Source: "The Great Indian Middle Class" NCAER
A growing middle class, rising incomes and a trend towards discretionary spending have put India on the global consumerist map. With private consumption pegged at $548 billion (almost 59% of GDP), India’s purchasing appetite is strengthening. Add to that a 9% annual growth in GDP and it is a consumer’s paradise in the making. What’s more, the swelling ranks of home loan seekers – at 21 million today, up from 2.6 million a decade ago – and credit card holders at 18 million on last count, point to an increased appetite for credit-led consumption.
Living in Style:
But wait. Though total private consumption has been growing at 10% annually over the last few years, overall consumption has actually declined, the recent Economic Survey points out. Experts, however, are not alarmed. They believe what’s more significant is the change in the consumer spending basket, which reflects a preference towards lifestyle enhancing purchases.

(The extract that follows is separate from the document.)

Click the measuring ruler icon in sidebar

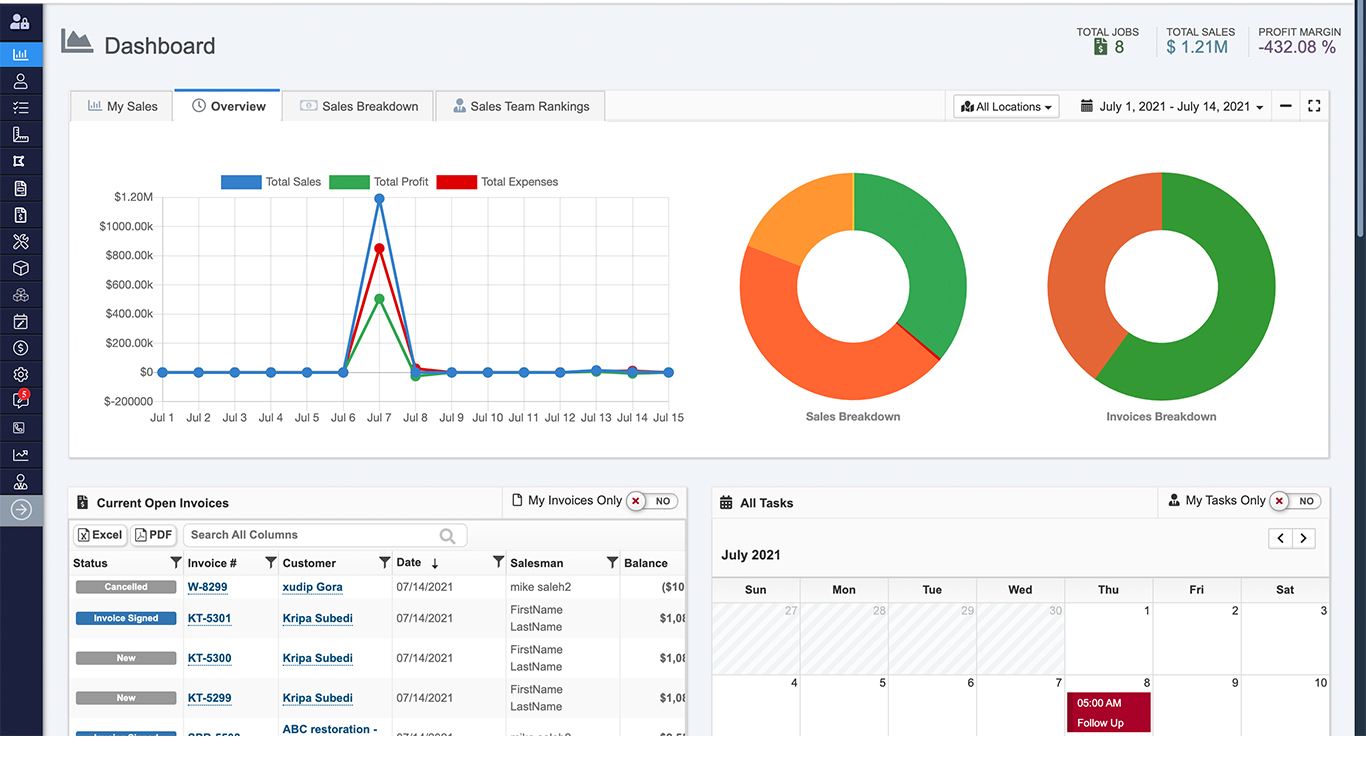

What is driving this change? The emerging middle class with a yearly average household spend of Rs. 122,446 (as per Technopak), and its rising incomes, is one driver. A PricewaterhouseCoopers research has shown that per capita income has risen from $460 in 2002 to $620 in 2005. The Associated Chambers of Commerce and Industry(ASSOCHAM) in India says per capita income of average salaried employees increased by 30% in 2006. Disposable incomes are also pegged to go up by an average of 8.5% every year until 2015, says the PwC study. Discretionary spending is witnessing a 16% rise among the urban and middle classes. It is no wonder then that LG’s sales grew from Rs. 125 crore to Rs. 8,250 crore in a decade and Reebok has notched up a compounded 50% growth in income over its 12-year tenure in India. “Technology adoption, coupled with higher disposable incomes and growing aspiration levels, have contributed to the faster growth of high-end products in India,” says Samsung India’s Deputy Managing Director R Zutzhi.
Earn to Spend:
More working women have also helped. Urban working women, on an average, spend 24% of earnings on improving the quality of their own lives, as compared to 13% on household purchases, says the PwC study. “Rising income is pushing consumers into spending on non-food items, apparel and entertainment,” says Technopak Chairman Arvind Singhal. Since the 1990s the spending basket has expanded to include lifestyle and luxury items, in 2006, newer categories like servicing of loans and vacationing have sprung up, a study by the consulting firm says. A sign of changing times.